Mountaineering Packs: Feather weight packs have been designed that can carry a massive load to base camp, and can then be stripped down to bare minimum for the ascent. New Soft Shell Jacket designs have arrived that keep you dry from inside and out. Hard Shell Jackets have been developed that actually breathe. Jackets made with Event fabric technology are one of the more remarkable new technologies in the last few years. A hard shell the breathes like a true soft shell. It lets more than 2 times the moisture through the membrane compared to Gore-Tex. Event is also air permeable. Which means the sweat can leave the jacket in a gases state rather than having to re-condensate and be wicked through the membrane like Gore-tex. Jackets from Rab, Westcomb, and Integral Designs have been at the forefront of the charge for Event.

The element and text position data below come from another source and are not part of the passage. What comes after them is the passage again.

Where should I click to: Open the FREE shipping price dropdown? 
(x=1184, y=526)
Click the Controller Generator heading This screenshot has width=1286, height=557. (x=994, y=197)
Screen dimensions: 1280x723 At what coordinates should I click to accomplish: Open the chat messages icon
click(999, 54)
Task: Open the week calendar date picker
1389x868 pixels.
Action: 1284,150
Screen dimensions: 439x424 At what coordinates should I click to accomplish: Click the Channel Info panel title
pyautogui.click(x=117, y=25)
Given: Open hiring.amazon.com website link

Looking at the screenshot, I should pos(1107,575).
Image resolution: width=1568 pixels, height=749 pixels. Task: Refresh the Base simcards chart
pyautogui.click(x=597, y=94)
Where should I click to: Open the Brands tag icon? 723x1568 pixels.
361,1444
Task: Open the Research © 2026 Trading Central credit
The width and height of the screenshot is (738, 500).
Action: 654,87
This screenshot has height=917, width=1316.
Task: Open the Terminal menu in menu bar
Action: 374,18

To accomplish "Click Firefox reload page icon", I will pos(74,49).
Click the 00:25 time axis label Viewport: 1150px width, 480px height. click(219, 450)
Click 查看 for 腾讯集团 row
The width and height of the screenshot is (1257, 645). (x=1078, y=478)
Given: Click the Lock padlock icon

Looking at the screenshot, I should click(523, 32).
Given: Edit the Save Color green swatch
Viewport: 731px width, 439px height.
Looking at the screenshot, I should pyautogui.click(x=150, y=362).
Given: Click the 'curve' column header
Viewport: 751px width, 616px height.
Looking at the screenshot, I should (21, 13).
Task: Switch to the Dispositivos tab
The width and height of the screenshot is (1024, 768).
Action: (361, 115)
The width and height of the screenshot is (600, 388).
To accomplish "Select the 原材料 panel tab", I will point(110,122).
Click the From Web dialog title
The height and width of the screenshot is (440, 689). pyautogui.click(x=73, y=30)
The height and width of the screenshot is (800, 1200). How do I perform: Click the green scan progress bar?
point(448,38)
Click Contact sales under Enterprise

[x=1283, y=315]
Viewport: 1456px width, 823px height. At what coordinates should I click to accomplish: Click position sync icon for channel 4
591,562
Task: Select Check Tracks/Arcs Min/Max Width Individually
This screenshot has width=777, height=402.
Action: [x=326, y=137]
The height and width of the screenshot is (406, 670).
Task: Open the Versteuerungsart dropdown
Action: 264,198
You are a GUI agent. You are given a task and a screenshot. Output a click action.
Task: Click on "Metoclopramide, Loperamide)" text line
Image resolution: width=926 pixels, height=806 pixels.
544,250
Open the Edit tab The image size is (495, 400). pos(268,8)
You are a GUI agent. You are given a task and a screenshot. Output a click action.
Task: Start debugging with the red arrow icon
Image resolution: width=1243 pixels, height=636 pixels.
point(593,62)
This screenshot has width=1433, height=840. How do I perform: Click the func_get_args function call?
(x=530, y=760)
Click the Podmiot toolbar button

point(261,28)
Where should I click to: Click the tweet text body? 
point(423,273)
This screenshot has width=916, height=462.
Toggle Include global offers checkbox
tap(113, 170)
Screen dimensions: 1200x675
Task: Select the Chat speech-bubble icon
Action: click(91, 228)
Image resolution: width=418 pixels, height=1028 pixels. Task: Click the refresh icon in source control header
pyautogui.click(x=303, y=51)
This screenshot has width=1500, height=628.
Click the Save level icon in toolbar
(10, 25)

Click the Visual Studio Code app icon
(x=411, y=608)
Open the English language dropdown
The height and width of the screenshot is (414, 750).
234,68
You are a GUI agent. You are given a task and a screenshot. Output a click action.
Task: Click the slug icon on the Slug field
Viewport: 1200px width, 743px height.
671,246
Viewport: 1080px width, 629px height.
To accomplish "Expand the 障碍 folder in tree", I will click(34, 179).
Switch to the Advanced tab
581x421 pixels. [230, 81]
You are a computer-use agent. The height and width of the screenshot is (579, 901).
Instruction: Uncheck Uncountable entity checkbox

Ice Tools: Ice tools have gone through perhaps the most dramatic advancements. New advances in material, technique, and climbing style have substantially impacted their design, with specialized ice tools becoming preferred to general mountaineering gear. One of the biggest advantages in the last few years has been the introduction of the hand rest, which stops the hand slipping off the bottom of the axe. For leashed climbing this helps control and, in the case of full sized hand rests, stops knuckle damage and, most of all, gives vastly improved grip over the shaft. For leashless climbing all these advantages still apply, with the only difference being the obvious increased importance of improving grip on the tool.
Ropes: The Millet ropes are far and away one of the the most dramatic improvements for high performance dynamic ropes. The increase in durability is really impressive. They use three cabled cores beneath the sheathe – hence the name tri-axial rope. The 9.8 Silver is rated for 6 falls and has a weight of 62 grams per meter. The Hydrophobic process Millet uses ensures your rope is the same weight at the start and finish of your day.
Mountaineering crampons: Mountaineering crampons have also evolved with new materials impacting their design. Converting from a heavy steel to much lighter aluminum alloy. An alloy crampon is generally 50% lighter than its steel counterpart. Sandvik Nanoflex® steel alloy is a proprietary metal that uses nanotechnology to modify the molecular structure of traditional stainless steel alloy making it stronger and harder. Companies like C.A.M.P. C.A.M.P. uses Sandvik Nanoflex® steel alloy to strategically reinforce wear points on hyperlight aluminum alloy axes and crampons. This dramatically reduces weight on these products without sacrificing durability.